MALAYSIA EDUCATION BLUEPRINT: Test teachers chosen to attend courses
THE draft Malaysia Education Blueprint 2013-2025 has been unveiled. A total of 11 shifts or areas of reform are outlined to produce students with six key attributes over the next 13 years in three phases, or "waves".
Rightly, teachers have been identified as the key role players, the catalysts and the motivators to bring about the visionary school outcomes. Shift 4 in the Blueprint specifically calls for quality teachers.
New teacher recruits, from next year, will be from the top 30 per cent of graduates. There will be continuing professional development (CPD) and peer-led culture of excellence and certification.
Accordingly, it is to be anticipated that teachers' continual training and retraining will become the main feature of the teacher-quality upgrading efforts.
And, it is not difficult to deduce here that in the first phase of the Blueprint years, training and retraining courses will be chiefly directed at existing teachers who need help.
But, haven't we been conducting courses, many in fact in recent years, for teachers?
Why then are there still problems of teachers who are deemed lacking in quality?
They had been attending courses in all and sundry: subject matters, curricula, pedagogy, information technology, language proficiency, skills, sports, leadership, management and others. The reality on the ground, however, seems to point to the fact that "teachers had not improved much".
We continue to be plagued by poor-quality teachers and bad classroom practices. So, what is missing in our present system?
Firstly, the teachers who attend the courses are not necessarily the target groups identified in the ministry's needs studies.
Secondly, some teachers who are "directed" to attend these courses have a lukewarm attitude to them. They do not do any significant, voluntary pre-course preparation.
They are present at the course venue and may just sit through all the sessions with little meaningful contribution.

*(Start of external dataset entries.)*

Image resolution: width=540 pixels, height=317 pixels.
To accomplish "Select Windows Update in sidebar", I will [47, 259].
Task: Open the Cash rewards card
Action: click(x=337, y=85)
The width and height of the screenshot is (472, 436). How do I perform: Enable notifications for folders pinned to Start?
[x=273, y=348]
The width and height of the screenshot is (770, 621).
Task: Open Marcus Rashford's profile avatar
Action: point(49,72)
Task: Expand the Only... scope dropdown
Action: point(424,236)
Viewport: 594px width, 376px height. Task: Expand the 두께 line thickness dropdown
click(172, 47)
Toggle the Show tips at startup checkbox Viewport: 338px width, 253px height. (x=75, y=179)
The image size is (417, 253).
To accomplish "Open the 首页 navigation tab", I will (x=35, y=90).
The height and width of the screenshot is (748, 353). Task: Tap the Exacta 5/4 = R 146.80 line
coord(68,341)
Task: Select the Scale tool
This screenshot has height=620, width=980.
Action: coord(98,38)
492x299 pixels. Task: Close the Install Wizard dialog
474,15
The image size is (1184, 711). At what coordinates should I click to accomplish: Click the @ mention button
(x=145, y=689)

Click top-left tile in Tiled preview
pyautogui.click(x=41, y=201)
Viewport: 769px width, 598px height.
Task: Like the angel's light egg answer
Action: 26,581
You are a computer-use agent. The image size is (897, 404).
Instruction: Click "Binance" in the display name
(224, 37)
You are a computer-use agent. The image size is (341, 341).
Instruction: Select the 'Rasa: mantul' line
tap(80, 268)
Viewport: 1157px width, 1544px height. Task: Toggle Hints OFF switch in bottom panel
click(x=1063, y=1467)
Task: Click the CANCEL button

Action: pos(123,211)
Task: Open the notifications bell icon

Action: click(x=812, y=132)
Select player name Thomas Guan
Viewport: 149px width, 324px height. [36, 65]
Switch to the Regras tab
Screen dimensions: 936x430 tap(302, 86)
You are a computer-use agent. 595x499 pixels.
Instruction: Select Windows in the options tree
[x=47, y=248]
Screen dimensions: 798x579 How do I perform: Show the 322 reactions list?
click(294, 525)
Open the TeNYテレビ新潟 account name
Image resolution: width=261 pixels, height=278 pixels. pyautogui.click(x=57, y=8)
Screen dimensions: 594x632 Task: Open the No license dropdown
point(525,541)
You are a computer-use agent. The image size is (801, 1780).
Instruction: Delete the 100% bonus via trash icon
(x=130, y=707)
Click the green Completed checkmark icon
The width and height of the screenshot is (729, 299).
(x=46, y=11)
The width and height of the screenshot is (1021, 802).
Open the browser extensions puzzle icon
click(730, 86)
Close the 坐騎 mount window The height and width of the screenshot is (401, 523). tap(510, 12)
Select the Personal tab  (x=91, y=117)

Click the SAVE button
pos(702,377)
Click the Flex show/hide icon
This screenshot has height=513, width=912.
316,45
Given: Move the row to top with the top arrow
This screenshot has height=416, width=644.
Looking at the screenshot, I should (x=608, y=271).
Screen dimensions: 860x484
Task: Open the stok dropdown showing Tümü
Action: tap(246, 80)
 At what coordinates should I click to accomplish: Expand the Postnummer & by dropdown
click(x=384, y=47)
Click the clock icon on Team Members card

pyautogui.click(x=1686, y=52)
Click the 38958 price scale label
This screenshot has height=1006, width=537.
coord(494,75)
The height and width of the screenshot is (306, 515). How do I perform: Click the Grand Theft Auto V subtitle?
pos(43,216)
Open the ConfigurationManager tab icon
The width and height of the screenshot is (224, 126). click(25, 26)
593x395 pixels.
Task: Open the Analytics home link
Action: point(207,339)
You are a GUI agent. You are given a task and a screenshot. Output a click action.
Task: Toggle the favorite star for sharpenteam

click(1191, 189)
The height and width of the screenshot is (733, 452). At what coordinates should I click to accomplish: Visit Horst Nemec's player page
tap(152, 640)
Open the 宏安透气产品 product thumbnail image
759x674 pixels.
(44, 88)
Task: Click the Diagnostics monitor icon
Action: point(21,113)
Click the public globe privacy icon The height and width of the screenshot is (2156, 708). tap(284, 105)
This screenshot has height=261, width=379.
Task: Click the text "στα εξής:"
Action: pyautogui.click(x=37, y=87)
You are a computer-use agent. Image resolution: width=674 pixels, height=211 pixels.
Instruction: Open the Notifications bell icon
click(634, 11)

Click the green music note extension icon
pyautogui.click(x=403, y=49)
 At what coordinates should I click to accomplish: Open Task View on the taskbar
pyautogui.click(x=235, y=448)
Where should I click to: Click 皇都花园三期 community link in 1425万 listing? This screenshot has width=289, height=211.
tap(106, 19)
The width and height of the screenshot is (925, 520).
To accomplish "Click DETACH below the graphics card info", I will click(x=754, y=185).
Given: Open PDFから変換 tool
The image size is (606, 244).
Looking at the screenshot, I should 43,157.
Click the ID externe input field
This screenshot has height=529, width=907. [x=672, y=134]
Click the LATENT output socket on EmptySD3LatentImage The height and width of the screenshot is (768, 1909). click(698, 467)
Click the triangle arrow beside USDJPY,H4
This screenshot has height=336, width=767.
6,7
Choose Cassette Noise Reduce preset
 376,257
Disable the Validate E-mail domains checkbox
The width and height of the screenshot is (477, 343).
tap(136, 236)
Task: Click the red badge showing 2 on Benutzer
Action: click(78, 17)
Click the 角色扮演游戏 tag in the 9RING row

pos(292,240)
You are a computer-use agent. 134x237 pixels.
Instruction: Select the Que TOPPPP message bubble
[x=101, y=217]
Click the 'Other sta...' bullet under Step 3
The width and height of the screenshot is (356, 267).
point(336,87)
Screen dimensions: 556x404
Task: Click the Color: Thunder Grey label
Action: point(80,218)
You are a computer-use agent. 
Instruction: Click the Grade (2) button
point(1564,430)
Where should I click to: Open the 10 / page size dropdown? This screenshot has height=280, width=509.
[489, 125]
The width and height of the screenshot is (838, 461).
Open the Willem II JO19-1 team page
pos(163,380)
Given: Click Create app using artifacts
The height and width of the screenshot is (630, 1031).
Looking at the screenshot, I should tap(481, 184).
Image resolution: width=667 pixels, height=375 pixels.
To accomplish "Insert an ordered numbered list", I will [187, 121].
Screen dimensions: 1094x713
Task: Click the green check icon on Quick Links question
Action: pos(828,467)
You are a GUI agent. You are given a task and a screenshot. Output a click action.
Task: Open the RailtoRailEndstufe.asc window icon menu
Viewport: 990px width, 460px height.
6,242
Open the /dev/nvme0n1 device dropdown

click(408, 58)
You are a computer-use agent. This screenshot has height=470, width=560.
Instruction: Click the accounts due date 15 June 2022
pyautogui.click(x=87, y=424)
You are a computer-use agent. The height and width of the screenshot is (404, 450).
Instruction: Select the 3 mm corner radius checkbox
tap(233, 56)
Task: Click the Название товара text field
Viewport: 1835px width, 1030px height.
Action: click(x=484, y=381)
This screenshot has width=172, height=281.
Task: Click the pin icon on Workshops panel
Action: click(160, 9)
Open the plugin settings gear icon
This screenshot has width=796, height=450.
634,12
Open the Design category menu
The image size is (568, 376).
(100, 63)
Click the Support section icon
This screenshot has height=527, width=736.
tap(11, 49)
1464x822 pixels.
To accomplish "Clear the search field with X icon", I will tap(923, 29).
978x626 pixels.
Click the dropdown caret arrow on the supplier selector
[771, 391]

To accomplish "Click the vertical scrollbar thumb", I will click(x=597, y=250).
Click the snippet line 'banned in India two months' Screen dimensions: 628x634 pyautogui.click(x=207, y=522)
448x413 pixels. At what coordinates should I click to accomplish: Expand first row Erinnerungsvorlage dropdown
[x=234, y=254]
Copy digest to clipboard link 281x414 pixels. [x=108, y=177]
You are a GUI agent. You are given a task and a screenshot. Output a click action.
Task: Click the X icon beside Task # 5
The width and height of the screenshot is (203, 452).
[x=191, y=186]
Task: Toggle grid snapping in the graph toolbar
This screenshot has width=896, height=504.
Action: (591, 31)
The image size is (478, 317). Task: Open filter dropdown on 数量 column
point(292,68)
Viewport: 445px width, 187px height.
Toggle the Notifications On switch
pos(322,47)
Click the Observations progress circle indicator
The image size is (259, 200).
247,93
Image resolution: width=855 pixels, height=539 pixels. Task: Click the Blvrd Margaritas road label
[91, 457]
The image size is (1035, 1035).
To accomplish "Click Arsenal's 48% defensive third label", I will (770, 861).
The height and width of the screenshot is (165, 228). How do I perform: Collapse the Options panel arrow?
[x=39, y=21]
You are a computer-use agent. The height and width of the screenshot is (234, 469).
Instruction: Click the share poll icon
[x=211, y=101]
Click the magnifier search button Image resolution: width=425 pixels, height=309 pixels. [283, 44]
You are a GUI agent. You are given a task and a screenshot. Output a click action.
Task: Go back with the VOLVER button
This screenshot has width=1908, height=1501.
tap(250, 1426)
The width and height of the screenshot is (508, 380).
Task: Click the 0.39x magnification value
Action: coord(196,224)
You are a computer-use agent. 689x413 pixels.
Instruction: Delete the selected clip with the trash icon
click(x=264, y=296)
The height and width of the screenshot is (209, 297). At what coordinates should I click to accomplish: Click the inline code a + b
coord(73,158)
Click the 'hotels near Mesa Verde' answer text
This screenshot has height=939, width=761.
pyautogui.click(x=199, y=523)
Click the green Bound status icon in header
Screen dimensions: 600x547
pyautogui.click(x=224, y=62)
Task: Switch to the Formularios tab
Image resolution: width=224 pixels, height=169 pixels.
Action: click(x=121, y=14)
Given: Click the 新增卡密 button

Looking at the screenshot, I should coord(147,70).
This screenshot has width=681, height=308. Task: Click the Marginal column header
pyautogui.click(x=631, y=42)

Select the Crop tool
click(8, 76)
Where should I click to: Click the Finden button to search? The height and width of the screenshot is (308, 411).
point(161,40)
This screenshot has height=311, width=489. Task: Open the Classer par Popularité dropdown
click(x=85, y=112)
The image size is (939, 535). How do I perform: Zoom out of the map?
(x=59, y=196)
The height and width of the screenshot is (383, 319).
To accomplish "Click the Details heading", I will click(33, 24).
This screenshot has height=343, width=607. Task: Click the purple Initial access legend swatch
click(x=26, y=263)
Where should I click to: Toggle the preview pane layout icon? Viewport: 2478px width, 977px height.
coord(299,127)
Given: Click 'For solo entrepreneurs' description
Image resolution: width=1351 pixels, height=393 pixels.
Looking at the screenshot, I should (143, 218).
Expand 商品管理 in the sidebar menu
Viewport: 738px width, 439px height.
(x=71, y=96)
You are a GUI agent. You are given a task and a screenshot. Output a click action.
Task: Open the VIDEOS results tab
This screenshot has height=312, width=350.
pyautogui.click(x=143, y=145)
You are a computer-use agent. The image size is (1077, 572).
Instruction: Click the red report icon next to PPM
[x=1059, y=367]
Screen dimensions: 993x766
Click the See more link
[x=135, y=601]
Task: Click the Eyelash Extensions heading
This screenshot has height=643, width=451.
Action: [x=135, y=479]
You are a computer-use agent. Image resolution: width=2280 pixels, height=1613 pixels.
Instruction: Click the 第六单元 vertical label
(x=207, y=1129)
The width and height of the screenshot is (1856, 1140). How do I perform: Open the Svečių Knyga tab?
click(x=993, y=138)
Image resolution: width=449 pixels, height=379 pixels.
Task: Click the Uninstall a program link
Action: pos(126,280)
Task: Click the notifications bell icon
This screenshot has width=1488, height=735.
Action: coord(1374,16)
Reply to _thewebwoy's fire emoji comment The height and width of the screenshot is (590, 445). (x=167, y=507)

Thirdly, few courses include tests to assess and ascertain participants' achievement of the competencies expected as outcomes of the course.
It is imperative that there be: 1) meticulous and stringent selection of teachers for courses, 2) positive and correct attitudes and approach towards courses held and attended, and 3) compulsory end-of-course evaluation tests.
These are crucial to ensure that the proposed teachers' CPD achieves the success it desires.